**Task brief:** Repeat, exactly and completely, the entries shown underneath.

* * * * *

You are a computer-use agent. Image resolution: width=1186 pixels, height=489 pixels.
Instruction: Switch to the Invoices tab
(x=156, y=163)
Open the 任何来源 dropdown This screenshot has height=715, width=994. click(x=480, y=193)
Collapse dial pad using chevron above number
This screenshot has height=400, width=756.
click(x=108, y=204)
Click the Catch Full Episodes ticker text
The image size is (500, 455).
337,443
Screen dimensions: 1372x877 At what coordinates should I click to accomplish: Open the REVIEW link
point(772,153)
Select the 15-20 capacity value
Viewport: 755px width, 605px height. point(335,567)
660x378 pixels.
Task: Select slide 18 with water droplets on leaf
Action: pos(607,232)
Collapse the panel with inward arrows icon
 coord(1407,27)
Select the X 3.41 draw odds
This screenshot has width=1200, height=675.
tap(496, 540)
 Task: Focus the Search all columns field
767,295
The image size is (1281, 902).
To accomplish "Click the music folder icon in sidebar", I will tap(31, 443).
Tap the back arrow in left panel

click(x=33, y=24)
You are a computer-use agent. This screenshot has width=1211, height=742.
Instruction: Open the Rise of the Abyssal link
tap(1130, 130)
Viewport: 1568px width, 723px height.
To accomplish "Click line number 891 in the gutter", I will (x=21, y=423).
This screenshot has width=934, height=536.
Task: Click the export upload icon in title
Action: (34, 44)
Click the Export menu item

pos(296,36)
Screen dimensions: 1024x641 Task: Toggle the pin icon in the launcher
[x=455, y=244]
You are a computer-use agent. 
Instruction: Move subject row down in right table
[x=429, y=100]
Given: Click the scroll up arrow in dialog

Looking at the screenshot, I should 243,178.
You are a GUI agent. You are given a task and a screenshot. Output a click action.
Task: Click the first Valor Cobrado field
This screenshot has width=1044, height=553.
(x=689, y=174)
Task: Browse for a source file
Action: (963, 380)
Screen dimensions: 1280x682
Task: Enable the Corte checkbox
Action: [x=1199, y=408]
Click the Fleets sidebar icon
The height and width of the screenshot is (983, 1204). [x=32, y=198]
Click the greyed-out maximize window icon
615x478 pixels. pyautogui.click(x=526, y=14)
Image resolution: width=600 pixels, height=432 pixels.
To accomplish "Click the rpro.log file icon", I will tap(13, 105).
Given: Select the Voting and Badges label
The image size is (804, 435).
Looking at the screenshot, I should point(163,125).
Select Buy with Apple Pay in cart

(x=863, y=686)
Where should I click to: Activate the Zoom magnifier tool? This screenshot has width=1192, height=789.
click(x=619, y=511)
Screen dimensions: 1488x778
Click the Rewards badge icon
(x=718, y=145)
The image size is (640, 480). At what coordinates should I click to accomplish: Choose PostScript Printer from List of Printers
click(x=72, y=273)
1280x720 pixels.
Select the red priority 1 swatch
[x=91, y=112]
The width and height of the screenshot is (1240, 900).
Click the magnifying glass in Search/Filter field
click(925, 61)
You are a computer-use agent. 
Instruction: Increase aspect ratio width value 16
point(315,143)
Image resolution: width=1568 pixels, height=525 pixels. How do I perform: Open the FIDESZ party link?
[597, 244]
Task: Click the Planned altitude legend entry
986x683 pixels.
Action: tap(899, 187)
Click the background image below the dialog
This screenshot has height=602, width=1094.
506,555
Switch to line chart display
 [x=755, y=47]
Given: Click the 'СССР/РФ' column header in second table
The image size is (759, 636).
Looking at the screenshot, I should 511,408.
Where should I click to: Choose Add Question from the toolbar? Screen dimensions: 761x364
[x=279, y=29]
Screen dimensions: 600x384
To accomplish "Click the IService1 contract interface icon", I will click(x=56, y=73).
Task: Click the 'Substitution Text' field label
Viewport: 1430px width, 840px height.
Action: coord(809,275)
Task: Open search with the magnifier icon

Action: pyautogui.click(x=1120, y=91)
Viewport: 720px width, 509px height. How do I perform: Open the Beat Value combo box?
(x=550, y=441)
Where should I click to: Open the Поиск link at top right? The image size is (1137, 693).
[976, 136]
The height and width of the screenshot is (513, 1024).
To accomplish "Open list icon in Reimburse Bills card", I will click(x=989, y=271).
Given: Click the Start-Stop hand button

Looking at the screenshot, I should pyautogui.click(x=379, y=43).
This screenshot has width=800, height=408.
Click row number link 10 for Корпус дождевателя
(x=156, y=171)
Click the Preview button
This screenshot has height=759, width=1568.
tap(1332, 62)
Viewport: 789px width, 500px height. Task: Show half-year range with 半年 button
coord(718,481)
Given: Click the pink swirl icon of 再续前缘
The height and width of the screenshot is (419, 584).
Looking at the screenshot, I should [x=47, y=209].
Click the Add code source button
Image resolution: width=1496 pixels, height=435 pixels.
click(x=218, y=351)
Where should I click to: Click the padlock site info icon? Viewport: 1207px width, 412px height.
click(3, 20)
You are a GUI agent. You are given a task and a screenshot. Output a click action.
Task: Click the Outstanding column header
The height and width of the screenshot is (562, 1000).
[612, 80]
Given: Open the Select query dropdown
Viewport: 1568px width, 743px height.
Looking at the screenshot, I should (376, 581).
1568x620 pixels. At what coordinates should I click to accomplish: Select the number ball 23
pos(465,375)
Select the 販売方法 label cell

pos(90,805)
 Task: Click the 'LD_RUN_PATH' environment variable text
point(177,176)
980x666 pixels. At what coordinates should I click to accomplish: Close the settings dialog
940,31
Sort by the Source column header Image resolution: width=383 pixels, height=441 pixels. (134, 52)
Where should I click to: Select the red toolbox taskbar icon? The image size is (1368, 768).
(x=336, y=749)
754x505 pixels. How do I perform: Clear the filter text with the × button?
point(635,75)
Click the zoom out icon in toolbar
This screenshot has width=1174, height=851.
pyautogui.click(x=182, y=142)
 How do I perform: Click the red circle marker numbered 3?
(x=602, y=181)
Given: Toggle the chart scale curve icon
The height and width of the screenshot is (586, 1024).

* * * * *

**Expected answer:**
You are a computer-use agent. Image resolution: width=1186 pixels, height=489 pixels.
Instruction: Switch to the Invoices tab
(x=156, y=163)
Open the 任何来源 dropdown This screenshot has height=715, width=994. click(x=480, y=193)
Collapse dial pad using chevron above number
This screenshot has height=400, width=756.
click(x=108, y=204)
Click the Catch Full Episodes ticker text
The image size is (500, 455).
337,443
Screen dimensions: 1372x877 At what coordinates should I click to accomplish: Open the REVIEW link
point(772,153)
Select the 15-20 capacity value
Viewport: 755px width, 605px height. point(335,567)
660x378 pixels.
Task: Select slide 18 with water droplets on leaf
Action: pos(607,232)
Collapse the panel with inward arrows icon
 coord(1407,27)
Select the X 3.41 draw odds
This screenshot has width=1200, height=675.
tap(496, 540)
 Task: Focus the Search all columns field
767,295
The image size is (1281, 902).
To accomplish "Click the music folder icon in sidebar", I will tap(31, 443).
Tap the back arrow in left panel

click(x=33, y=24)
You are a computer-use agent. This screenshot has width=1211, height=742.
Instruction: Open the Rise of the Abyssal link
tap(1130, 130)
Viewport: 1568px width, 723px height.
To accomplish "Click line number 891 in the gutter", I will (x=21, y=423).
This screenshot has width=934, height=536.
Task: Click the export upload icon in title
Action: (34, 44)
Click the Export menu item

pos(296,36)
Screen dimensions: 1024x641 Task: Toggle the pin icon in the launcher
[x=455, y=244]
You are a computer-use agent. 
Instruction: Move subject row down in right table
[x=429, y=100]
Given: Click the scroll up arrow in dialog

Looking at the screenshot, I should 243,178.
You are a GUI agent. You are given a task and a screenshot. Output a click action.
Task: Click the first Valor Cobrado field
This screenshot has width=1044, height=553.
(x=689, y=174)
Task: Browse for a source file
Action: (963, 380)
Screen dimensions: 1280x682
Task: Enable the Corte checkbox
Action: [x=1199, y=408]
Click the Fleets sidebar icon
The height and width of the screenshot is (983, 1204). [x=32, y=198]
Click the greyed-out maximize window icon
615x478 pixels. pyautogui.click(x=526, y=14)
Image resolution: width=600 pixels, height=432 pixels.
To accomplish "Click the rpro.log file icon", I will tap(13, 105).
Given: Select the Voting and Badges label
The image size is (804, 435).
Looking at the screenshot, I should point(163,125).
Select Buy with Apple Pay in cart

(x=863, y=686)
Where should I click to: Activate the Zoom magnifier tool? This screenshot has width=1192, height=789.
click(x=619, y=511)
Screen dimensions: 1488x778
Click the Rewards badge icon
(x=718, y=145)
The image size is (640, 480). At what coordinates should I click to accomplish: Choose PostScript Printer from List of Printers
click(x=72, y=273)
1280x720 pixels.
Select the red priority 1 swatch
[x=91, y=112]
The width and height of the screenshot is (1240, 900).
Click the magnifying glass in Search/Filter field
click(925, 61)
You are a computer-use agent. 
Instruction: Increase aspect ratio width value 16
point(315,143)
Image resolution: width=1568 pixels, height=525 pixels. How do I perform: Open the FIDESZ party link?
[597, 244]
Task: Click the Planned altitude legend entry
986x683 pixels.
Action: tap(899, 187)
Click the background image below the dialog
This screenshot has height=602, width=1094.
506,555
Switch to line chart display
 [x=755, y=47]
Given: Click the 'СССР/РФ' column header in second table
The image size is (759, 636).
Looking at the screenshot, I should 511,408.
Where should I click to: Choose Add Question from the toolbar? Screen dimensions: 761x364
[x=279, y=29]
Screen dimensions: 600x384
To accomplish "Click the IService1 contract interface icon", I will click(x=56, y=73).
Task: Click the 'Substitution Text' field label
Viewport: 1430px width, 840px height.
Action: coord(809,275)
Task: Open search with the magnifier icon

Action: pyautogui.click(x=1120, y=91)
Viewport: 720px width, 509px height. How do I perform: Open the Beat Value combo box?
(x=550, y=441)
Where should I click to: Open the Поиск link at top right? The image size is (1137, 693).
[976, 136]
The height and width of the screenshot is (513, 1024).
To accomplish "Open list icon in Reimburse Bills card", I will click(x=989, y=271).
Given: Click the Start-Stop hand button

Looking at the screenshot, I should pyautogui.click(x=379, y=43).
This screenshot has width=800, height=408.
Click row number link 10 for Корпус дождевателя
(x=156, y=171)
Click the Preview button
This screenshot has height=759, width=1568.
tap(1332, 62)
Viewport: 789px width, 500px height. Task: Show half-year range with 半年 button
coord(718,481)
Given: Click the pink swirl icon of 再续前缘
The height and width of the screenshot is (419, 584).
Looking at the screenshot, I should [x=47, y=209].
Click the Add code source button
Image resolution: width=1496 pixels, height=435 pixels.
click(x=218, y=351)
Where should I click to: Click the padlock site info icon? Viewport: 1207px width, 412px height.
click(3, 20)
You are a GUI agent. You are given a task and a screenshot. Output a click action.
Task: Click the Outstanding column header
The height and width of the screenshot is (562, 1000).
[612, 80]
Given: Open the Select query dropdown
Viewport: 1568px width, 743px height.
Looking at the screenshot, I should (376, 581).
1568x620 pixels. At what coordinates should I click to accomplish: Select the number ball 23
pos(465,375)
Select the 販売方法 label cell

pos(90,805)
 Task: Click the 'LD_RUN_PATH' environment variable text
point(177,176)
980x666 pixels. At what coordinates should I click to accomplish: Close the settings dialog
940,31
Sort by the Source column header Image resolution: width=383 pixels, height=441 pixels. (134, 52)
Where should I click to: Select the red toolbox taskbar icon? The image size is (1368, 768).
(x=336, y=749)
754x505 pixels. How do I perform: Clear the filter text with the × button?
point(635,75)
Click the zoom out icon in toolbar
This screenshot has width=1174, height=851.
pyautogui.click(x=182, y=142)
 How do I perform: Click the red circle marker numbered 3?
(x=602, y=181)
Given: Toggle the chart scale curve icon
The height and width of the screenshot is (586, 1024).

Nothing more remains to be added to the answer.